Most of the challenge derives from what's called elimination logic - whereby if you take away this, that ceases to be as well. No brain, no mind. So the investigation focuses on the brain as the causal agent of mind - except all that ever discloses is objective function. The default position to this is that it's all objective functioning, we just don't realize as much. This is, in Aristotle's words, a case of holding to a premise at all costs.

The shame, in my view, is that the causal search lets people off the hook from ever looking at mind directly, while sticking with the object they believe gives rise to it. Sense data has all the gravity in this regards. The fact that sense data is perceptual output (there is no green "out there") derived from pixy dust particles blipping in and out of a void, for no determined cause at all, is rarely something considered.




MH2

Boulder climber
Andy Cairns
Aug 3, 2018 - 12:27pm PT
So the investigation focuses on the brain as the causal agent of mind - except all that ever discloses is objective function.

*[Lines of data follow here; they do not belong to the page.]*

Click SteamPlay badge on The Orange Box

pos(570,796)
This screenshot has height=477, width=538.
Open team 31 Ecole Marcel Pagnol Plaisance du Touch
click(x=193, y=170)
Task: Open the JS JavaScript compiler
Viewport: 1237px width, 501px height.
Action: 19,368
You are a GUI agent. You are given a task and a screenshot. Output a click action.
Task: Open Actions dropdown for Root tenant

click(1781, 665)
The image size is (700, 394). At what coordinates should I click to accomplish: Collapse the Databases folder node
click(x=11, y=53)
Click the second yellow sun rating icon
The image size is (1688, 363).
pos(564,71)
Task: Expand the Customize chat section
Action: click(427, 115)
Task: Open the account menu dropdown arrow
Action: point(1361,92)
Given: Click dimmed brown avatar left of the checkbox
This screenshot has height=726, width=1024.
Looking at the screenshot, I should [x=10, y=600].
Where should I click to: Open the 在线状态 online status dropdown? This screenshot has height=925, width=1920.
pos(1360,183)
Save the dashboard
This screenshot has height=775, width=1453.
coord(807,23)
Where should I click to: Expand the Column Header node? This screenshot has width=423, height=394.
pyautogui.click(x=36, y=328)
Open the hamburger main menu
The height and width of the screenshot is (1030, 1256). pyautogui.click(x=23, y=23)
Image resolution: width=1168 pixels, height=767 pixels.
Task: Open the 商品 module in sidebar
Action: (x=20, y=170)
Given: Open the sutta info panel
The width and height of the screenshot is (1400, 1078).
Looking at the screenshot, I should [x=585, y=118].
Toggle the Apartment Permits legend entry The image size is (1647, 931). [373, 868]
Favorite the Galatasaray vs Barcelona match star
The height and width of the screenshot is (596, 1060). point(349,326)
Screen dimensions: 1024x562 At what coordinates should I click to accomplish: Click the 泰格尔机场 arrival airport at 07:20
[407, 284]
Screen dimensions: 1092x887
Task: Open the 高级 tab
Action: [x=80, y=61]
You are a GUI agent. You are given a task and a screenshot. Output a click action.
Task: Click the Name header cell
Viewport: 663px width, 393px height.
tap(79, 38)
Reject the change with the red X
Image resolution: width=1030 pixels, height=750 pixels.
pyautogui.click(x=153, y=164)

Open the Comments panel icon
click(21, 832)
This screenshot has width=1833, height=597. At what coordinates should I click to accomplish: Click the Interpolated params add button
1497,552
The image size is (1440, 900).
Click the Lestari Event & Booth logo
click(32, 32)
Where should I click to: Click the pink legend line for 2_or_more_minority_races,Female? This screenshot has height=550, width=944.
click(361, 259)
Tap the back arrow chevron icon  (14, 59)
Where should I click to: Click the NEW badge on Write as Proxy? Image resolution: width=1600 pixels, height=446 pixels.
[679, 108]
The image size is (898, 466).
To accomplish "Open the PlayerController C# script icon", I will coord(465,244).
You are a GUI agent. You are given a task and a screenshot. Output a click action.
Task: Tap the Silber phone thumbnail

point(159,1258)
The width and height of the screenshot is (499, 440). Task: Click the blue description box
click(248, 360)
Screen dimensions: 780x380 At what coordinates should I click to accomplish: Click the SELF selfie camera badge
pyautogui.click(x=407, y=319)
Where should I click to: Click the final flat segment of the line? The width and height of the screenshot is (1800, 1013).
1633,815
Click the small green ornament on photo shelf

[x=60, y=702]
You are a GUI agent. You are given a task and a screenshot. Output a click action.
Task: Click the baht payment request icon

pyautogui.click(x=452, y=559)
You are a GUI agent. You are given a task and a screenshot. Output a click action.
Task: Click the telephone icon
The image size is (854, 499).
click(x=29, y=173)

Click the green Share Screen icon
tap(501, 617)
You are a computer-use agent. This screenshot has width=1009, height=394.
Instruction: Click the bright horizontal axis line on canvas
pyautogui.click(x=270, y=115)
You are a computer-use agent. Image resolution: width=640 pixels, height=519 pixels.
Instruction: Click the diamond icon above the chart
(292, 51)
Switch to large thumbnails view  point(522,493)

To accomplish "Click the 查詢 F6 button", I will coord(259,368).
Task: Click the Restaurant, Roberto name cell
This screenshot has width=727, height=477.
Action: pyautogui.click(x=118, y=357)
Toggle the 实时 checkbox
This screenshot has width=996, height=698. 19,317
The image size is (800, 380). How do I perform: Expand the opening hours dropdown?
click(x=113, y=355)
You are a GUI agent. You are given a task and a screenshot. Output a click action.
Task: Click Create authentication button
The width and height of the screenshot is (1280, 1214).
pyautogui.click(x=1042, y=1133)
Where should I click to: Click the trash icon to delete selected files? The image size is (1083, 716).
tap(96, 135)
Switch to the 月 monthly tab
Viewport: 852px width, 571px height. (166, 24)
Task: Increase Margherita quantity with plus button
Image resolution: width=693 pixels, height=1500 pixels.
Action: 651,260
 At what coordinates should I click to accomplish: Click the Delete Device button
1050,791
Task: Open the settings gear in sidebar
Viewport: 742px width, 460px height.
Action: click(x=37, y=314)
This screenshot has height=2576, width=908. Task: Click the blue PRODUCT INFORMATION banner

An example of the harping you mention.

What do you mean by 'causal agent?' It sounds as though you imagine a line of dominos toppling in succession and are asking, "What made the first one fall?"

Objective functions are not so simple and you don't show a deep understanding of how they are described in relation to mind.
Largo

Sport climber
The Big Wide Open Face
Topic Author's Reply - Aug 3, 2018 - 12:47pm PT
Objective functions are not so simple and you don't show a deep understanding of how they are described in relation to mind.
-


This is another take on the "complexity argument." That is, if we only understood how complex neural patterns are, then it follows that it is not so incredible that mind should arise from same.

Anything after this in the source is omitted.